Xmitters@aol.com Xmitters at aol.com
Thu Feb 16 21:16:57 EST 2006


In a message dated 2/16/06 6:10:03 PM Central Standard Time, 
amps-request at contesting.com writes:

<< Actually, I have gotten some real deals off ebay, you just have to keep 
looking for them. My whole electrical/electronic, and mechanical engineering 
library came from there with a few through Abe Books, and Alibris. I bought 25 
books at once off one seller for an average of $1.25 each, and were all very 
good electronic books. I just bought a transformer book by William McLyman that 
regularly sells for $115+ on there for $10 off a guy. There's another one left, 
the link below. I bought the one titled "Transformer and Inductor Design 
Handbook". The one that's left which goes with it, and by the same author is 
titled "Magnetic Core Selection for Transformers and Inductors" which I already 
had. That's a really good deal off the prices everywhere else including Abe 
Books. Anyhow, I probably have about 200 books on electronics alone, not counting 
mechanical engineering, and most were from ebay over the years.
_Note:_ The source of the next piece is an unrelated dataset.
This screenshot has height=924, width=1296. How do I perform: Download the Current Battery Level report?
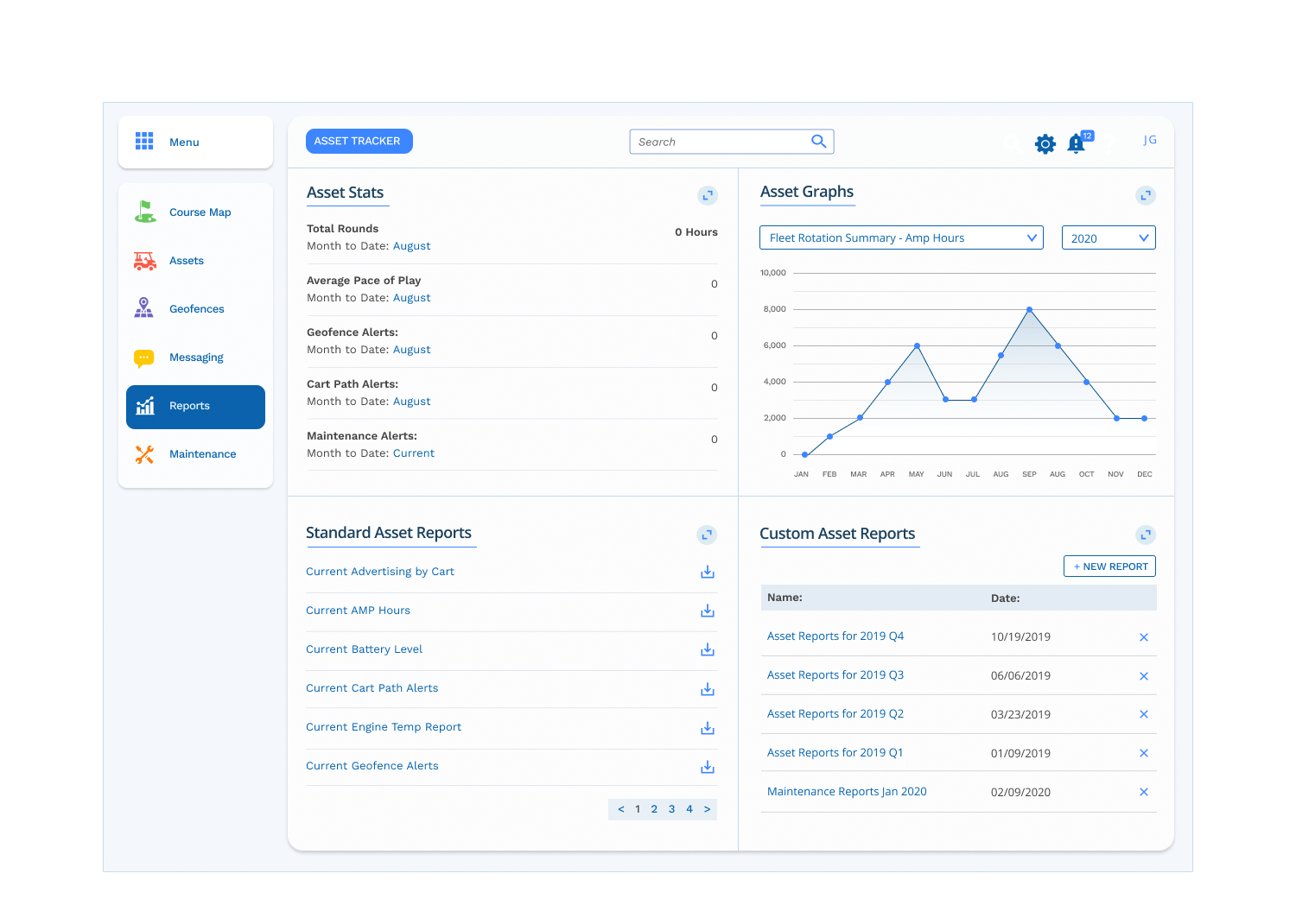coord(707,649)
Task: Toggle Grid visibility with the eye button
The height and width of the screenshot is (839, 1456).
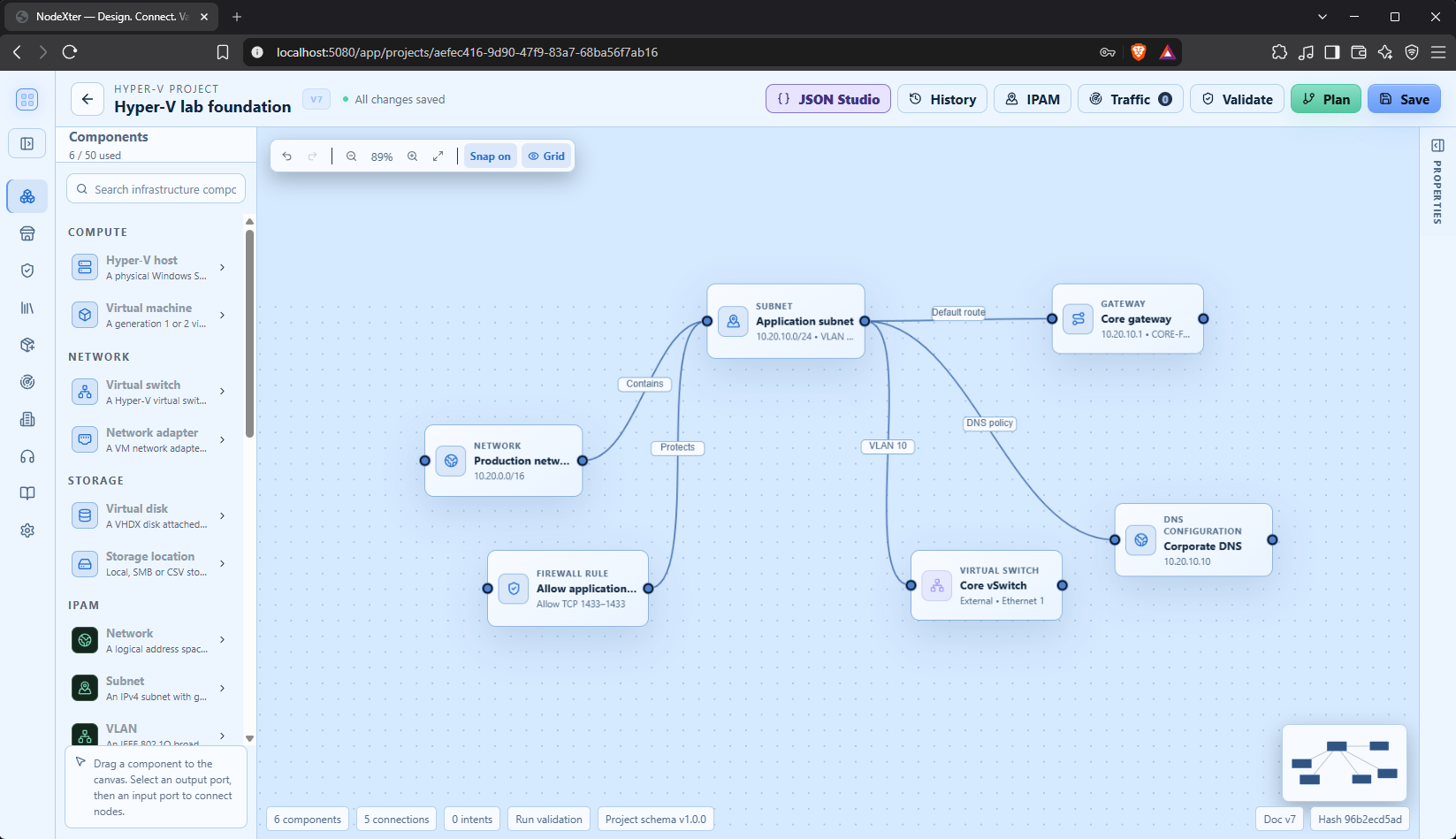Action: 546,156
If I want one, 
I never buy the first one I see and may wait months until 
  I see a good deal and buy it. I have done like you mentioned and posted a 
book I need and a book seller will contact me. It's all in playing the game for 
a good deal. I'll check those others out you mentioned, they may have 
something I want.
  >>

Will:

Those two books are published by Dekker and they are very good books. I got 
mine from the publisher and paid through the nose. 

Another good transformer book, maybe you covered this one already, is a work 
written by Ruben Lee, Electronic Transformers and Circuits. This one was 
recommended to me by the friendly folks at Peter Dahl company. It is a great book 
if you like that transformer math. If you like high power stuff, there is the 
J. & P. Transformer Book published by Butterworths. It covers those power 
substation monsters but the electrical/magnetic math is the same with interesting 
stuff about cooling and failure modes as an extra added bonus. Makes for very 
enjoyable reading on the train if you are not into War and Peace.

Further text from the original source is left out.